他不止一次地哀求侍女停下歇歇,可谷雨恍若未闻,不管他如何撒泼打滚,脚下一步都不肯停。
耍赖坐在路边,耳听得谷雨脚步声不停,又生怕落了单遭人毒手,骂骂咧咧只好追上去跟在后面如影随形。
毕竟,这可不是在京城,世上从来不缺杀人越货的歹人。
依他的本事,漫说修士,普通身子骨略强壮些的村夫也不好应付。
灵识强归强,可未曾化为神识之前,想要以此对敌也不容易。
二人一前一后整整走了一天,直到暮野四合、天色将晚,谷雨才慢慢打量着四周停下脚步来,想着找个地方过夜。
自己有真气在身,走夜路自然不惧,可身后跟着的累赘就不好办了。
陈无双一屁股跌坐在地上,气喘吁吁地道:“谷雨啊,我想采访采访你,你那剑是个摆设吗?咱们御剑飞行不好吗?”
谷雨哼道:“楼主交代,公子爷要凭自己本事走到剑山,才有希望破入三境进去采剑。”
“你搞清楚先,现在你的主子是我,不是陈伯庸!
再说,走就走吧,我一天被你那丹药害得拉了两次,人都快虚脱了,你就不能体谅体谅?”
侍女懒得搭话,自顾自盘算了一番,这一天下来紧赶慢赶,才走了一百六十余里,其中一半还是早晨御剑之功。
这种速度,对修士而言虽然不尽人意,但剑山开启之日还有一年,时间上倒是绰绰有余,不担心耽误了日子。
“前面半里处有间破庙,去那里过夜。”
谷雨很快就做了决定,至于自家主子愿不愿意,她压根没放在心上。
陈无双无奈站起身来跟上,心中暗骂,这到底谁是主子?哪怕前世万恶的资本家,也没有这么欺负人的,单位组织团建爬山的时候,还能带着年轻漂亮的实习记者偷偷摸摸坐个索道呢。
尽管一向喜欢睁眼说瞎话的少年公子目盲不能视物,可敏锐的灵识早就感应到前面不远处,确实孤零零立着一座小庙宇。
附近数里荒无人烟的所在,香火想来也不旺盛。
二人到了近处才知道,这座庙何止香火不盛,要是再晚来一年半载,只怕房屋都得倒塌了去。
这要放在前世,绝对是危房改造对象。
庙门早不知道何处去了,门洞四敞大开着,正对着一座靠墙端坐的丈高泥塑神像,浑身上下彩漆斑驳得所剩无几,看不出原本颜色。
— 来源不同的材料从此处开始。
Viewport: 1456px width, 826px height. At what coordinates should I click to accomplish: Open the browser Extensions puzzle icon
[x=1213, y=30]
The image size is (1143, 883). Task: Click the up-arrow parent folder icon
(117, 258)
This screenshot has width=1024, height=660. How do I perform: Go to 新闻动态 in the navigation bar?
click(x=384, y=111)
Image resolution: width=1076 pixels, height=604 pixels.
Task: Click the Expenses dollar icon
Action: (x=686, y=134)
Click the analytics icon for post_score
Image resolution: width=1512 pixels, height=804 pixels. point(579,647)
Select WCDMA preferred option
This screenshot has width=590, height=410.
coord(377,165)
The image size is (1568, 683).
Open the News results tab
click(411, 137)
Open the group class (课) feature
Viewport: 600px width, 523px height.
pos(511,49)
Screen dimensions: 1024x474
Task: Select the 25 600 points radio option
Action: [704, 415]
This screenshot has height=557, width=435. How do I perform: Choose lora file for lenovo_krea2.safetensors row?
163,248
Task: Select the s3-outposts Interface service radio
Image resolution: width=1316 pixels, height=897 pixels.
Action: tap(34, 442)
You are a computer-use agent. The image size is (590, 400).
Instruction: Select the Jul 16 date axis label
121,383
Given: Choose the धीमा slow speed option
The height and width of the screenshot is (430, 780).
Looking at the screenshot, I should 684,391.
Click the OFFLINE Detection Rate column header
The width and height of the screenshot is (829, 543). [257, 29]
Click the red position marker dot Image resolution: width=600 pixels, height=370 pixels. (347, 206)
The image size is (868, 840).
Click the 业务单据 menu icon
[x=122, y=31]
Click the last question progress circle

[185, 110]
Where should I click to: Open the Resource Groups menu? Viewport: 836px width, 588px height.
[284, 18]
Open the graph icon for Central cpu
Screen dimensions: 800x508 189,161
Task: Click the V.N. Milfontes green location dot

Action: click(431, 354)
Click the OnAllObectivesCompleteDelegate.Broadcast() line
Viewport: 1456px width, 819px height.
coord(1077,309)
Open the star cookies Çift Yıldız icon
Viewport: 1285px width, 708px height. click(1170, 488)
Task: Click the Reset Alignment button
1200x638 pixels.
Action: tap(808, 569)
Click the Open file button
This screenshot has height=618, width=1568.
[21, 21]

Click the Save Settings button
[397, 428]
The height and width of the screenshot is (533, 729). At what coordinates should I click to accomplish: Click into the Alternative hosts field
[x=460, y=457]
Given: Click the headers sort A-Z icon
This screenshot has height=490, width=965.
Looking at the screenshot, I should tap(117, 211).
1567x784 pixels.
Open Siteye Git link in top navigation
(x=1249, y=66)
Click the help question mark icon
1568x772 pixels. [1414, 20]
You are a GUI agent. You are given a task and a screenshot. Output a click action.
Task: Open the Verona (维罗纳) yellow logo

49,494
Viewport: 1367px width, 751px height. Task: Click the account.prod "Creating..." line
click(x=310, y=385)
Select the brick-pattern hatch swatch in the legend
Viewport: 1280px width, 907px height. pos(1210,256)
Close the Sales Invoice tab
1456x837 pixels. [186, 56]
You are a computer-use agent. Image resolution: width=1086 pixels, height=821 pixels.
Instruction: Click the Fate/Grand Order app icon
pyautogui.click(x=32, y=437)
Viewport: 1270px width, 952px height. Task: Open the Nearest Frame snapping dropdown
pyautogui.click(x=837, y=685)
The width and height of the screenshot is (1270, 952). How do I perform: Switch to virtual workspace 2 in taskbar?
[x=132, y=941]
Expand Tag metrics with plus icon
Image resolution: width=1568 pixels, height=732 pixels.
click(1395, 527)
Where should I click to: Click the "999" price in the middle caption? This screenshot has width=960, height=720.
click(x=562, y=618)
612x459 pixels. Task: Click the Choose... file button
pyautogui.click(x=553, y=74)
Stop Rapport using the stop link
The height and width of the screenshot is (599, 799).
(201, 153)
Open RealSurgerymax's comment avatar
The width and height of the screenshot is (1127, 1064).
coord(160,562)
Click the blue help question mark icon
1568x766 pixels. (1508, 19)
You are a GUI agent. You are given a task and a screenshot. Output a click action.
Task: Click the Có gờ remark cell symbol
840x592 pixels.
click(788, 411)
神像是一个中年男子模样,膝上横着一柄长剑,双手在腹前结了手印。
前面的供桌摇摇欲坠,上面除了厚达一寸的浮尘,空无一物。
庙中杂乱肮脏,犄角旮旯满是灰尘蛛网,连个落脚的地方都没有。
谷雨皱着眉,从香囊中摸出一颗夜明珠,借着光亮看清楚庙中布置后,衣袖连连挥动,带起来阵阵清风将灰尘卷出门去。
毫无准备的陈无双呛得灰头土脸、连声咳嗽,忙伸手掩住口鼻,三两步跑出门去。
“你是不是成心的!
不知道扫地之前要先洒些水吗?”
倒霉的公子爷一语成谶。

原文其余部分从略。